**WHAT IS BEING ASKED**
Repeat every one of the records below word for word, changing nothing.

**DATA FOR THIS TASK**
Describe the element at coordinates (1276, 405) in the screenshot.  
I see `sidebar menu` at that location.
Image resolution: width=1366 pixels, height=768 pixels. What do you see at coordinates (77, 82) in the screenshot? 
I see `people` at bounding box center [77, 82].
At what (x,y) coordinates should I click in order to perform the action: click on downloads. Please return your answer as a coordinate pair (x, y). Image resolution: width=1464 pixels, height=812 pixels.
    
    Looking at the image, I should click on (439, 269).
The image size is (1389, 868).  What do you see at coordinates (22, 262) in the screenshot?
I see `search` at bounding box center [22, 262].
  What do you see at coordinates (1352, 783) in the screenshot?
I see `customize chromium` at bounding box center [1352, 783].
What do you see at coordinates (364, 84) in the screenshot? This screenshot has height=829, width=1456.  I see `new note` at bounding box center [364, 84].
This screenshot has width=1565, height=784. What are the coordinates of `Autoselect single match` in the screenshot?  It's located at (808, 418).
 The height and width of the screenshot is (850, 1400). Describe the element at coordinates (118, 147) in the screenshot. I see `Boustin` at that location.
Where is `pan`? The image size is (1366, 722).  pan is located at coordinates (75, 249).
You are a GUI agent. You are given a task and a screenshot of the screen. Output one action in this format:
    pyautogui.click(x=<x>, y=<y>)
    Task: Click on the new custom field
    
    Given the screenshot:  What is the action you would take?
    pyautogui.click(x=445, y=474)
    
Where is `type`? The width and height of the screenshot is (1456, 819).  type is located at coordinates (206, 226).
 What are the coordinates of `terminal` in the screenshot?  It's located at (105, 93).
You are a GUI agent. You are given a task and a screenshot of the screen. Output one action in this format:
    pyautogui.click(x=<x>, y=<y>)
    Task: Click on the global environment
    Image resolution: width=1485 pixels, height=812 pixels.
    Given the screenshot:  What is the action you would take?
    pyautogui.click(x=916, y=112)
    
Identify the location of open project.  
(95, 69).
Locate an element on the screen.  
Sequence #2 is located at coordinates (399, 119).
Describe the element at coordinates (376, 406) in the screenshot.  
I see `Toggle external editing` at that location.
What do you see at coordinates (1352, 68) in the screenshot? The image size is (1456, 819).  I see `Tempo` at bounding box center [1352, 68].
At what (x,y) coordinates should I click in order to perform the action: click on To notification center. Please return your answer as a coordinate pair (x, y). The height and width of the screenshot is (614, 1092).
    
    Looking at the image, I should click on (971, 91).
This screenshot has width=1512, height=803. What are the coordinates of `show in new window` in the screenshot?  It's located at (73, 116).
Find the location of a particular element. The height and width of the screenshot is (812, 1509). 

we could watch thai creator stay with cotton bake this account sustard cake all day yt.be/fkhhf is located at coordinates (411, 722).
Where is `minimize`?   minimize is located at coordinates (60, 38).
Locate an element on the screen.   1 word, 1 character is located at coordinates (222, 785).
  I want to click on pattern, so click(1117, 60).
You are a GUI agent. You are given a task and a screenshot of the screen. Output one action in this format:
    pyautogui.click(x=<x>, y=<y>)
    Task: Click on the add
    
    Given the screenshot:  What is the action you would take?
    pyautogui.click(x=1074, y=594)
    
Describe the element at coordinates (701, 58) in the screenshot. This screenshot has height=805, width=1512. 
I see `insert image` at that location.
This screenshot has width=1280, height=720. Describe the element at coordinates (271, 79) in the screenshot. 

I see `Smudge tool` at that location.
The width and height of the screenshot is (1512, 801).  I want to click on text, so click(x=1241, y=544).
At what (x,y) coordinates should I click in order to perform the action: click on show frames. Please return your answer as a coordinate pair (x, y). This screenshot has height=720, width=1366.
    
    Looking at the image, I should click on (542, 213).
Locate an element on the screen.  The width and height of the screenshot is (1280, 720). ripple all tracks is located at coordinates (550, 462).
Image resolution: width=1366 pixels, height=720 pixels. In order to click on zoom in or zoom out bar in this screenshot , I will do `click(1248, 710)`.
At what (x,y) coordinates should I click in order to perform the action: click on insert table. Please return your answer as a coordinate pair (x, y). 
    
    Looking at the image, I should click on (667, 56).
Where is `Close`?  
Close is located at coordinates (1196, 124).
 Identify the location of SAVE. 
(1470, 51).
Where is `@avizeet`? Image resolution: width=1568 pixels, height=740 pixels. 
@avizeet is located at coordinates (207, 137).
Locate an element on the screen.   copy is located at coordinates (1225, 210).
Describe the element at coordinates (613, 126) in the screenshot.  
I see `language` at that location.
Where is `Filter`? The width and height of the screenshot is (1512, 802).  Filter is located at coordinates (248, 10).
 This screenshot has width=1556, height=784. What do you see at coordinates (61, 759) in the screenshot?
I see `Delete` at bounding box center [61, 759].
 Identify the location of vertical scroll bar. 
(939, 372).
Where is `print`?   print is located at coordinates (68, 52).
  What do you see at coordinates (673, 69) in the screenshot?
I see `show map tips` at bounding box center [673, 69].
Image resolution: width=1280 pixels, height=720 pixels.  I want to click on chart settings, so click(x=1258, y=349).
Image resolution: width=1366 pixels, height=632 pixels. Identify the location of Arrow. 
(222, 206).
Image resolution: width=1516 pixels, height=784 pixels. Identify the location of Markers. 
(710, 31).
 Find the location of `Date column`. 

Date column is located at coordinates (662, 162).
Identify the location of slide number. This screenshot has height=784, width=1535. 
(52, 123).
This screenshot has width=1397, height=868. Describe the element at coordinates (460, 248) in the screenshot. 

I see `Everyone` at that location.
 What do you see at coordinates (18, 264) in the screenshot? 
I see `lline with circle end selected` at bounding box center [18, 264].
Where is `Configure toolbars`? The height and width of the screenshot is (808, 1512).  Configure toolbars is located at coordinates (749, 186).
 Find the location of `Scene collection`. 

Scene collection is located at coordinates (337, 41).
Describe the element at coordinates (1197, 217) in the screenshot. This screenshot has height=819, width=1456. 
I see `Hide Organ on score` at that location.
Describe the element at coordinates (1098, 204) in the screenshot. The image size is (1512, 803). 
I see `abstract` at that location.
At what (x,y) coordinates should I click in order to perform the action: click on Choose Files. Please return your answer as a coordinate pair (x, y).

**TASK SOLUTION**
Describe the element at coordinates (1276, 405) in the screenshot.  
I see `sidebar menu` at that location.
Image resolution: width=1366 pixels, height=768 pixels. What do you see at coordinates (77, 82) in the screenshot? 
I see `people` at bounding box center [77, 82].
At what (x,y) coordinates should I click in order to perform the action: click on downloads. Please return your answer as a coordinate pair (x, y). Image resolution: width=1464 pixels, height=812 pixels.
    
    Looking at the image, I should click on (439, 269).
The image size is (1389, 868).  What do you see at coordinates (22, 262) in the screenshot?
I see `search` at bounding box center [22, 262].
  What do you see at coordinates (1352, 783) in the screenshot?
I see `customize chromium` at bounding box center [1352, 783].
What do you see at coordinates (364, 84) in the screenshot? This screenshot has height=829, width=1456.  I see `new note` at bounding box center [364, 84].
This screenshot has width=1565, height=784. What are the coordinates of `Autoselect single match` in the screenshot?  It's located at (808, 418).
 The height and width of the screenshot is (850, 1400). Describe the element at coordinates (118, 147) in the screenshot. I see `Boustin` at that location.
Where is `pan`? The image size is (1366, 722).  pan is located at coordinates (75, 249).
You are a GUI agent. You are given a task and a screenshot of the screen. Output one action in this format:
    pyautogui.click(x=<x>, y=<y>)
    Task: Click on the new custom field
    
    Given the screenshot:  What is the action you would take?
    pyautogui.click(x=445, y=474)
    
Where is `type`? The width and height of the screenshot is (1456, 819).  type is located at coordinates (206, 226).
 What are the coordinates of `terminal` in the screenshot?  It's located at (105, 93).
You are a GUI agent. You are given a task and a screenshot of the screen. Output one action in this format:
    pyautogui.click(x=<x>, y=<y>)
    Task: Click on the global environment
    Image resolution: width=1485 pixels, height=812 pixels.
    Given the screenshot:  What is the action you would take?
    pyautogui.click(x=916, y=112)
    
Identify the location of open project.  
(95, 69).
Locate an element on the screen.  
Sequence #2 is located at coordinates (399, 119).
Describe the element at coordinates (376, 406) in the screenshot.  
I see `Toggle external editing` at that location.
What do you see at coordinates (1352, 68) in the screenshot? The image size is (1456, 819).  I see `Tempo` at bounding box center [1352, 68].
At what (x,y) coordinates should I click in order to perform the action: click on To notification center. Please return your answer as a coordinate pair (x, y). The height and width of the screenshot is (614, 1092).
    
    Looking at the image, I should click on (971, 91).
This screenshot has width=1512, height=803. What are the coordinates of `show in new window` in the screenshot?  It's located at (73, 116).
Find the location of a particular element. The height and width of the screenshot is (812, 1509). 

we could watch thai creator stay with cotton bake this account sustard cake all day yt.be/fkhhf is located at coordinates (411, 722).
Where is `minimize`?   minimize is located at coordinates (60, 38).
Locate an element on the screen.   1 word, 1 character is located at coordinates (222, 785).
  I want to click on pattern, so click(1117, 60).
You are a GUI agent. You are given a task and a screenshot of the screen. Output one action in this format:
    pyautogui.click(x=<x>, y=<y>)
    Task: Click on the add
    
    Given the screenshot:  What is the action you would take?
    pyautogui.click(x=1074, y=594)
    
Describe the element at coordinates (701, 58) in the screenshot. This screenshot has height=805, width=1512. 
I see `insert image` at that location.
This screenshot has width=1280, height=720. Describe the element at coordinates (271, 79) in the screenshot. 

I see `Smudge tool` at that location.
The width and height of the screenshot is (1512, 801).  I want to click on text, so click(x=1241, y=544).
At what (x,y) coordinates should I click in order to perform the action: click on show frames. Please return your answer as a coordinate pair (x, y). This screenshot has height=720, width=1366.
    
    Looking at the image, I should click on (542, 213).
Locate an element on the screen.  The width and height of the screenshot is (1280, 720). ripple all tracks is located at coordinates (550, 462).
Image resolution: width=1366 pixels, height=720 pixels. In order to click on zoom in or zoom out bar in this screenshot , I will do `click(1248, 710)`.
At what (x,y) coordinates should I click in order to perform the action: click on insert table. Please return your answer as a coordinate pair (x, y). 
    
    Looking at the image, I should click on (667, 56).
Where is `Close`?  
Close is located at coordinates (1196, 124).
 Identify the location of SAVE. 
(1470, 51).
Where is `@avizeet`? Image resolution: width=1568 pixels, height=740 pixels. 
@avizeet is located at coordinates (207, 137).
Locate an element on the screen.   copy is located at coordinates (1225, 210).
Describe the element at coordinates (613, 126) in the screenshot.  
I see `language` at that location.
Where is `Filter`? The width and height of the screenshot is (1512, 802).  Filter is located at coordinates (248, 10).
 This screenshot has width=1556, height=784. What do you see at coordinates (61, 759) in the screenshot?
I see `Delete` at bounding box center [61, 759].
 Identify the location of vertical scroll bar. 
(939, 372).
Where is `print`?   print is located at coordinates (68, 52).
  What do you see at coordinates (673, 69) in the screenshot?
I see `show map tips` at bounding box center [673, 69].
Image resolution: width=1280 pixels, height=720 pixels.  I want to click on chart settings, so click(x=1258, y=349).
Image resolution: width=1366 pixels, height=632 pixels. Identify the location of Arrow. 
(222, 206).
Image resolution: width=1516 pixels, height=784 pixels. Identify the location of Markers. 
(710, 31).
 Find the location of `Date column`. 

Date column is located at coordinates (662, 162).
Identify the location of slide number. This screenshot has height=784, width=1535. 
(52, 123).
This screenshot has width=1397, height=868. Describe the element at coordinates (460, 248) in the screenshot. 

I see `Everyone` at that location.
 What do you see at coordinates (18, 264) in the screenshot? 
I see `lline with circle end selected` at bounding box center [18, 264].
Where is `Configure toolbars`? The height and width of the screenshot is (808, 1512).  Configure toolbars is located at coordinates (749, 186).
 Find the location of `Scene collection`. 

Scene collection is located at coordinates (337, 41).
Describe the element at coordinates (1197, 217) in the screenshot. This screenshot has height=819, width=1456. 
I see `Hide Organ on score` at that location.
Describe the element at coordinates (1098, 204) in the screenshot. The image size is (1512, 803). 
I see `abstract` at that location.
At what (x,y) coordinates should I click in order to perform the action: click on Choose Files. Please return your answer as a coordinate pair (x, y).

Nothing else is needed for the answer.